MAY COLD STORAGE (NASS): Total natural cheese stocks in refrigerated warehouses on May 31, 2024, were down slightly from April 2024 and down 4 percent from May 31, 2023. Butter stocks were up 5 percent from April 2024 and up 3 percent from May 31, 2023.

MARCH MAILBOX MILK PRICES (FMMO): In March 2024, mailbox milk prices for selected reporting areas in Federal milk orders averaged $19.98 per cwt, up $0.35 from the February 2024 average and down $0.34 per cwt from the March 2023 average. The component tests of producer milk in March 2024 were: butterfat, 4.25%; protein, 3.32%; and other solids, 5.78%.

MAY MARKET SUMMARY AND UTILIZATION (FMMO): During May, 12.9 billion pounds of milk were received from Federally pooled producers. This volume of milk is 4.5 percent lower than the May 2023 volume. Regulated handlers pooled 3.4 billion pounds of producer milk as Class I products, up 0.1 percent when compared to the previous year.
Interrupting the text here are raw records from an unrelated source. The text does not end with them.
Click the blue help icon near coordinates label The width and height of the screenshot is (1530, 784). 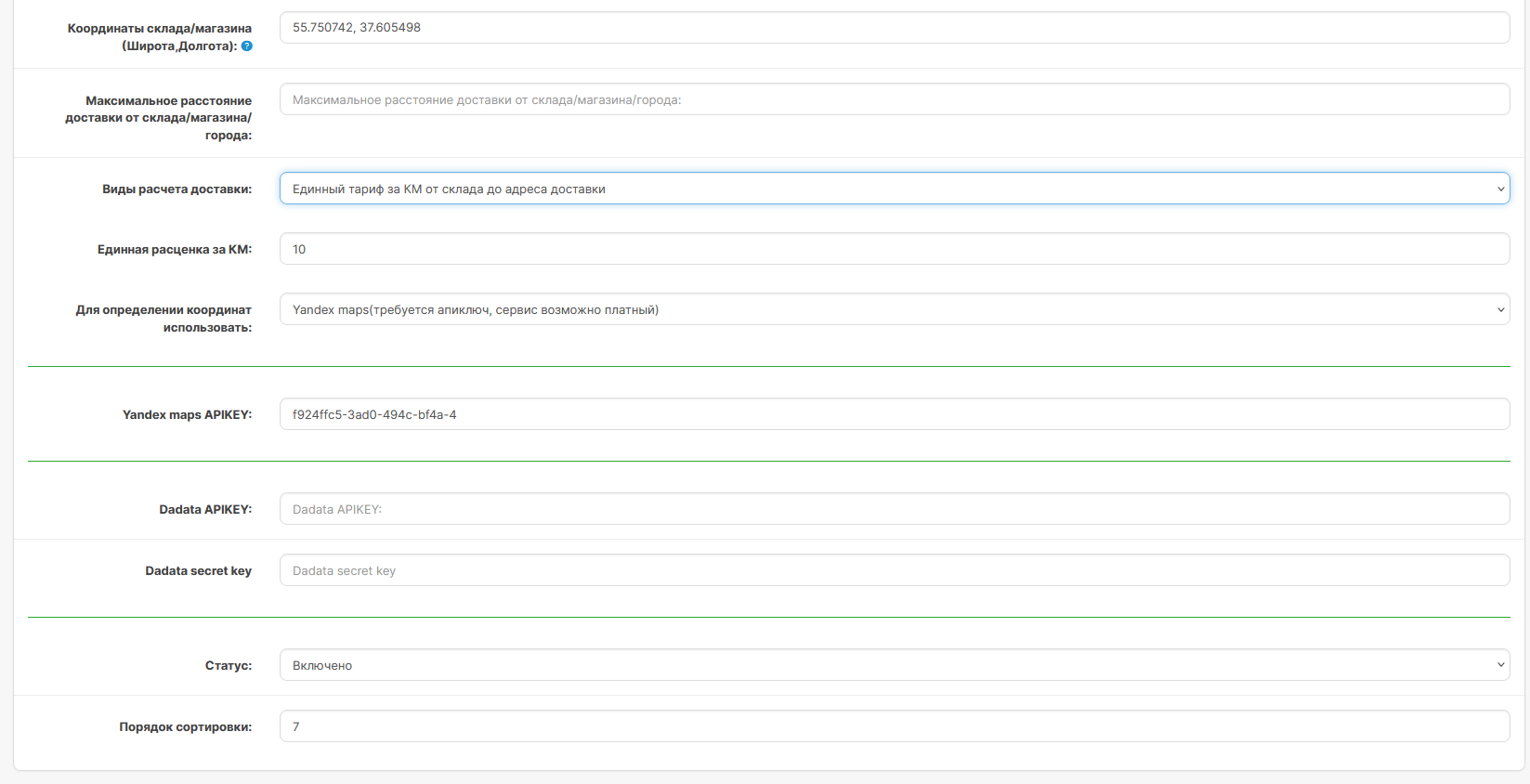click(247, 46)
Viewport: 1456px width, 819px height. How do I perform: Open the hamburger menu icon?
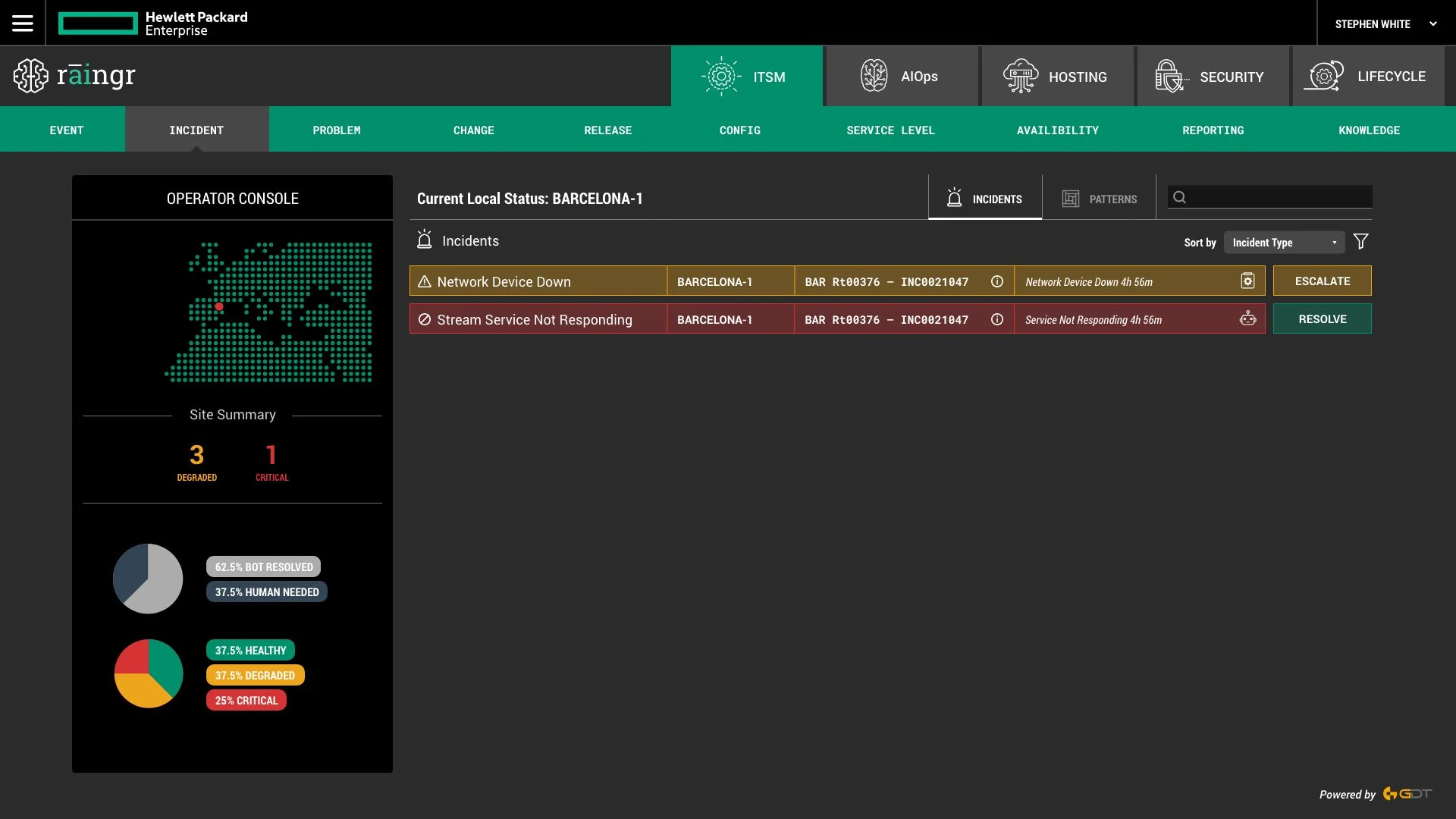23,24
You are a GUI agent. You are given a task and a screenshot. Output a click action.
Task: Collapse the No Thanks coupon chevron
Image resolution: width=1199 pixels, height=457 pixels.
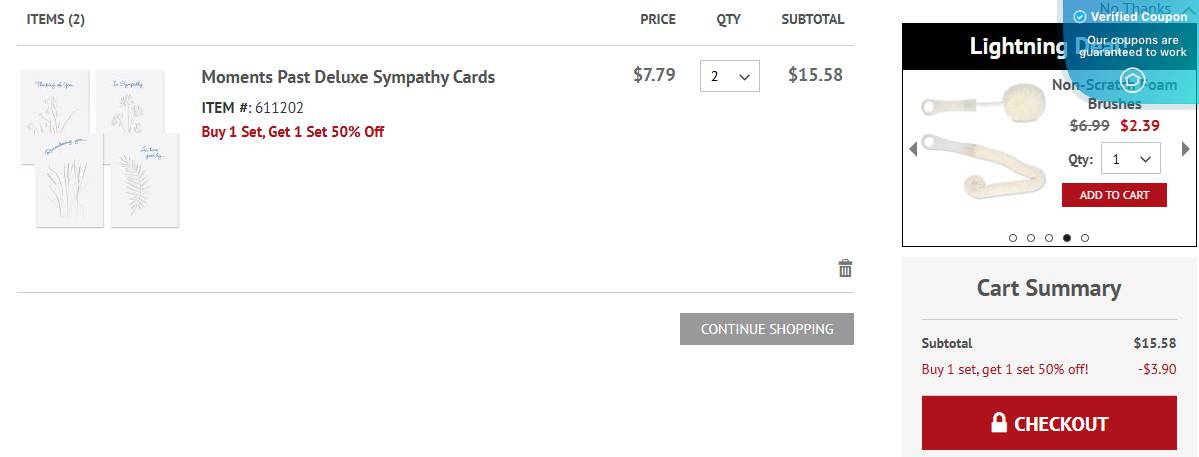(1188, 8)
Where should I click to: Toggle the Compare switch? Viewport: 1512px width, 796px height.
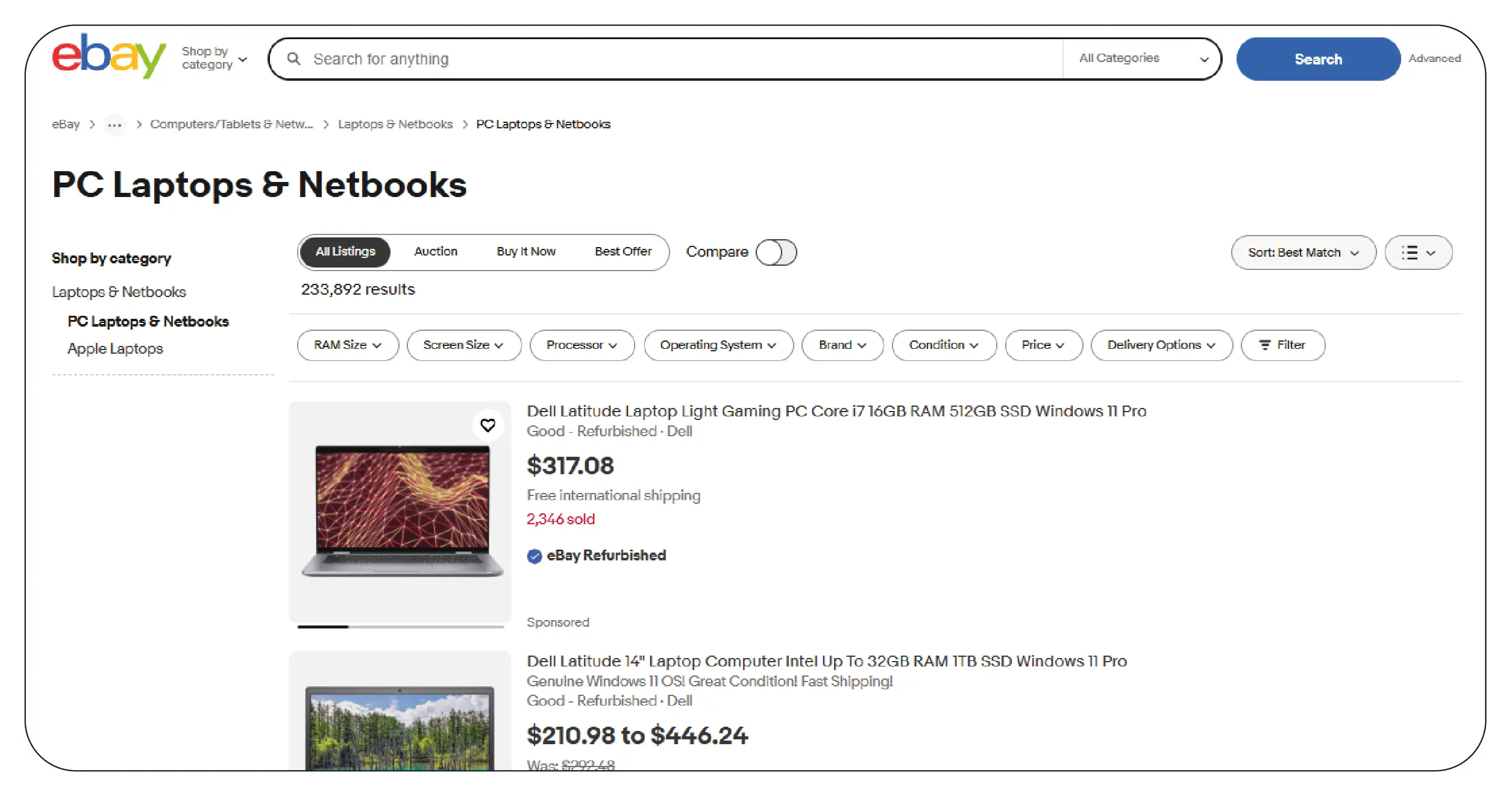coord(776,252)
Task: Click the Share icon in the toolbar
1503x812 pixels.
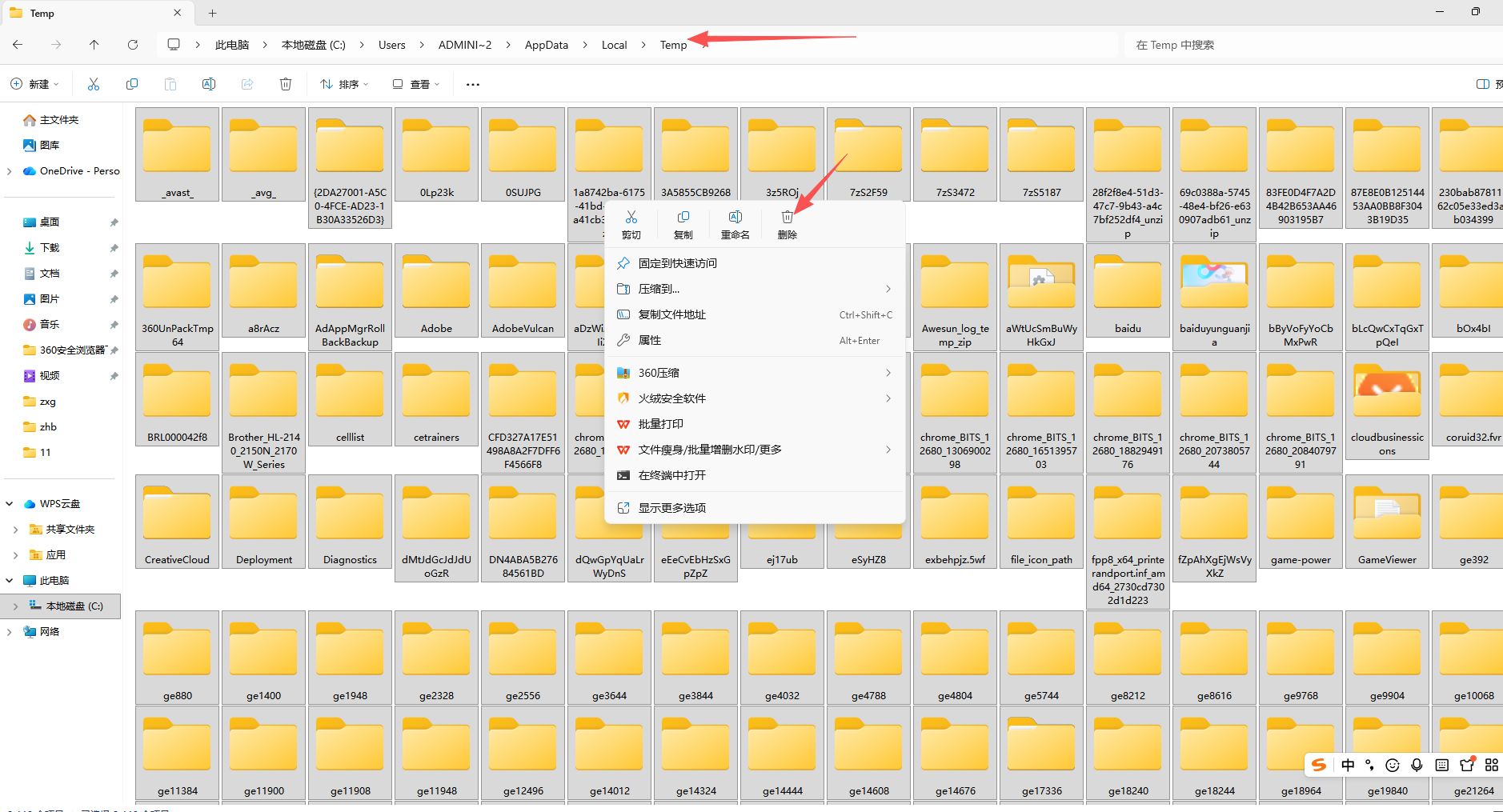Action: 246,84
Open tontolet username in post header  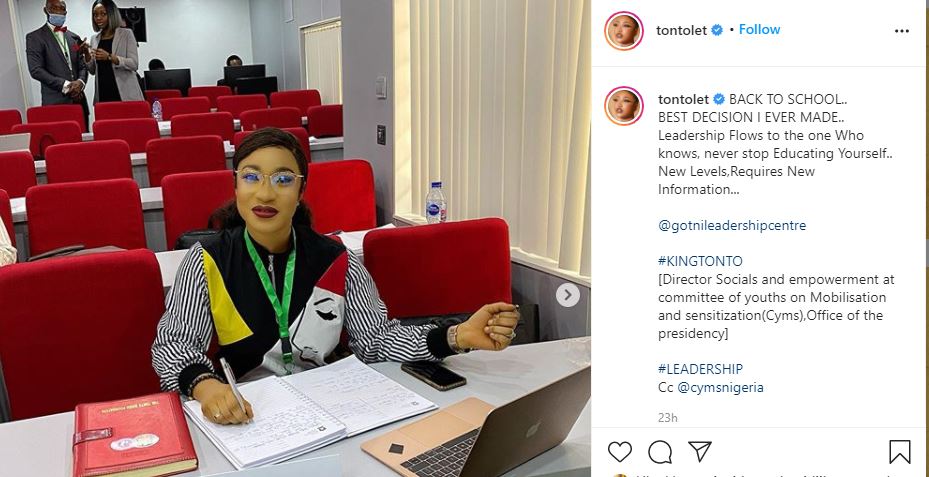(x=681, y=30)

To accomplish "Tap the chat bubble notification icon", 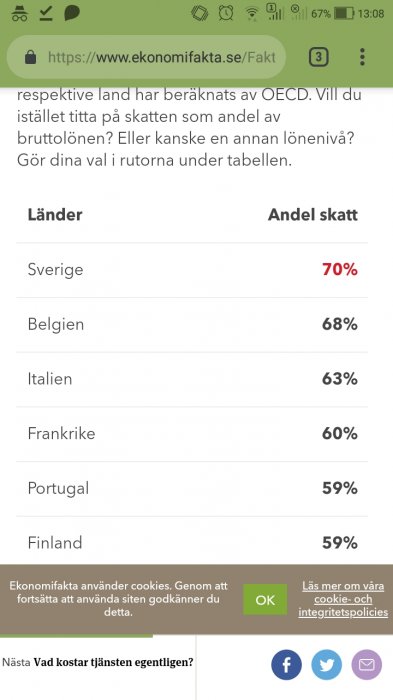I will pos(72,13).
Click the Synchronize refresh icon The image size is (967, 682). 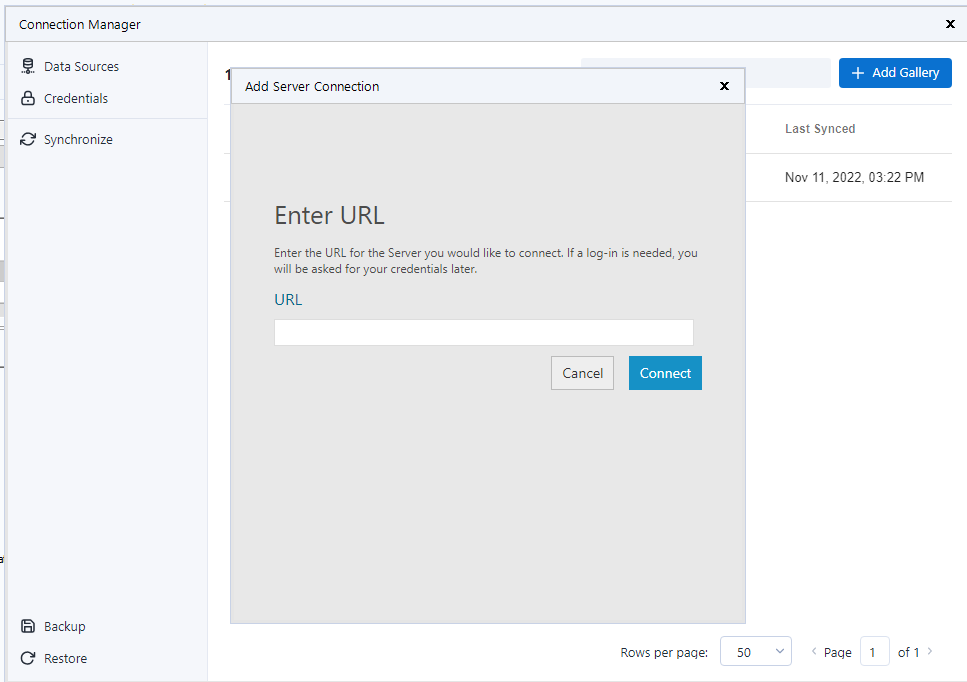pos(27,139)
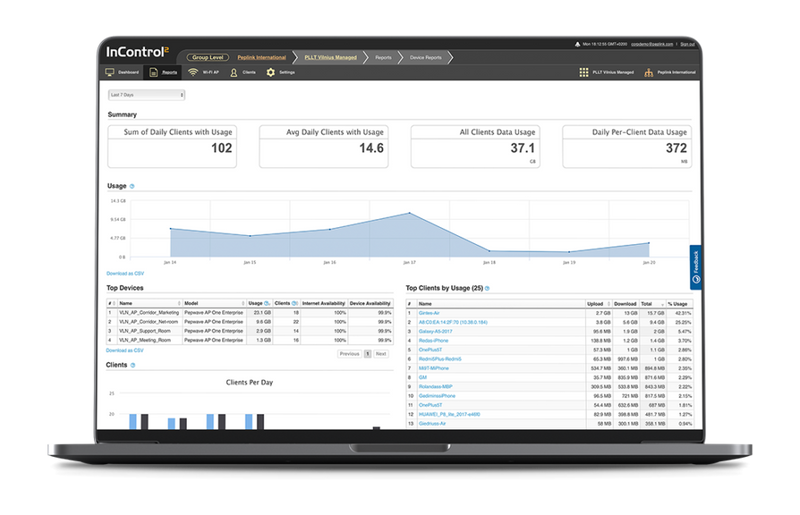Sort Top Clients by Total column
This screenshot has height=515, width=800.
[652, 304]
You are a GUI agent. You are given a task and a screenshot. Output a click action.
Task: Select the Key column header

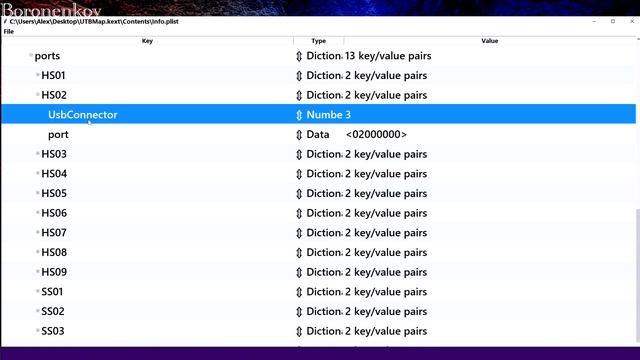click(x=147, y=41)
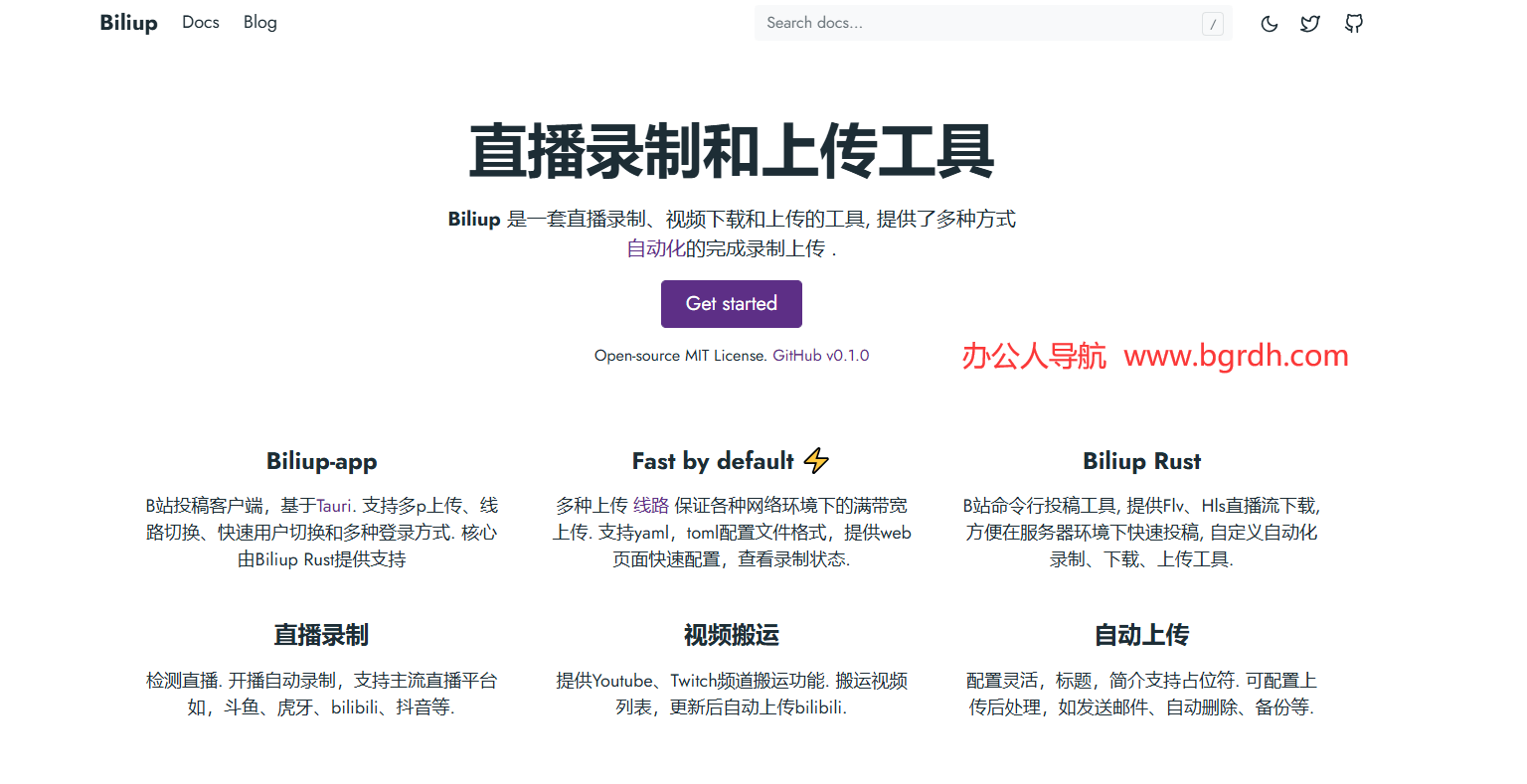
Task: Visit the www.bgrdh.com link
Action: tap(1235, 355)
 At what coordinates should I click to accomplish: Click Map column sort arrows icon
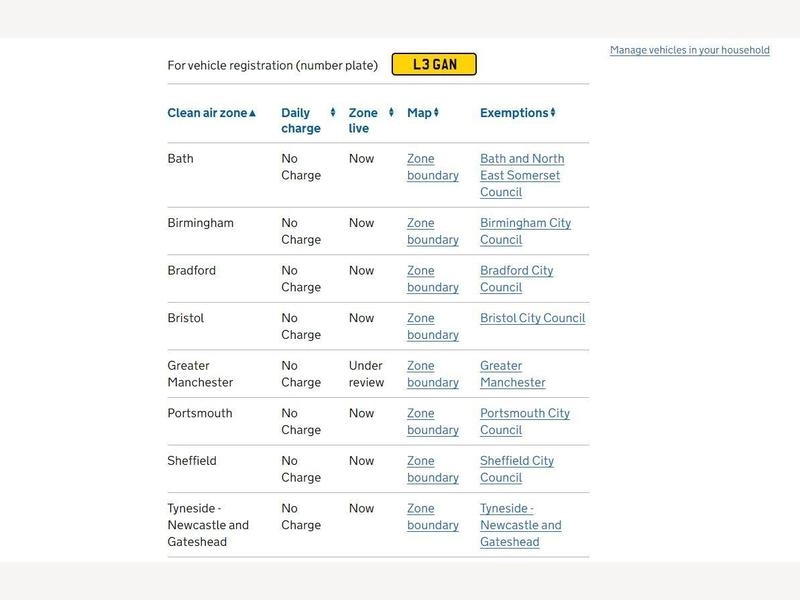click(436, 112)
The all-market average Class utilization percentages were: Class I = 26%, Class II = 8%, Class III = 59%, and Class IV = 7%. The weighted average statistical uniform price was $19.78 per cwt, $1.54 higher than last month and $1.53 higher than last year.

JUNE RETAIL PRICES (FMMO): U.S. simple average prices are: $4.37 per gallon for conventional whole milk, $4.31 per gallon for conventional reduced fat 2% milk, $4.82 per half gallon organic whole milk, and $4.82 per half gallon organic reduced fat 2% milk.

NATIONAL RETAIL REPORT: Total conventional dairy ads increased 13 percent, while organic dairy ads increased by 11 percent. Conventional cheese was the most advertised dairy commodity. Conventional ice cream in 48–64-ounce containers was the most advertised single item. Organic milk in half-gallon containers was the most advertised single organic dairy item this week. As a commodity, conventional butter ads increased 61 percent from the previous week.